In The Franchise Episode 5, director Eric (Daniel Brühl) is trying to film the emotional heart of his superhero epic, Tecto: Eye of the Storm. The scene is a teary speech made by the hero in a hospital room, and Eric hopes it can redeem his reputation after a career spent making German commercials. Little does he know, however, that his corporate overlords at Maximum Studios movies are about to turn his movie into a commercial of sorts. It’s soon revealed that the studio has agreed to product placement deals for a Chinese tractor company in exchange for a chance to screen movies in the country.
“Look, it’s a two-second shot of a tractor,” assistant director Daniel (Himesh Patel) says, trying to convince Eric to accept yet another humiliation.
“Dickens was product, and Shakespeare moved units,” Daniel adds. “The biz is the biz is the biz.”
William Shakespeare might not have shilled for the latest in 16th-century farming technology, but product placement is still a major part of most blockbuster movies. From Peter Parker researching his villain using Bing in The Amazing Spider-Man to pretty much all of Barbie (a movie created by Mattel to sell more toys), product placement is unavoidable.
One of the most egregious product placement examples in cinematic history is directly referenced by The Franchise. The story ends with the Tecto team being roped into including yet another Chinese product, a milk brand that may or may not be selling tainted products and calls in a favor to gain some good press. This is clearly a reference to Transformers: Dark of the Moon, a movie notoriously crammed with product placement. In one scene, a character played by Ken Jeong is drinking a carton of milk before another co-worker tries to vent about his troubles. “May I finish my Shu Hua milk, Donnie?” he asks. “I don’t care about your exotic milk,” Donnie replies. “I care about respect!”

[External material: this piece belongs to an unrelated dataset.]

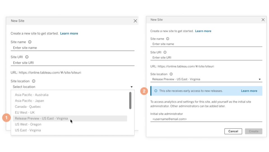The width and height of the screenshot is (269, 152).
Task: Choose Release Preview - US East - Virginia option
Action: click(x=41, y=119)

It’s a moment that comes out of nowhere, but it worked enough that when the next Transformers movie, Age of Extinction, brings the action to Hong Kong, villain Joshua Joyce (Stanley Tucci) finishes off a big chase sequence by slurping down, you guessed it, a carton of Shu Hua.
Product placement is also rampant in superhero movies, although Marvel is pretty good about avoiding it with the exception of the studio’s love for Acura cars. In 2013, The Independent reported that Zack Snyder’s Superman film Man of Steel had already recouped $170 million of its $225 million budget through brand deals alone, including collaborations with glasses brand Warby Parker (perfect for mild-mannered journalists) and Nokia phones.
At this point, product placement is a fact of life, but it’s still worth criticizing studios when they take that too far. After all, there’s making a bit of extra cash off of Clark Kent’s choice of glasses, and then there’s putting a tractor in space to make China happy (the milk probably falls somewhere in between).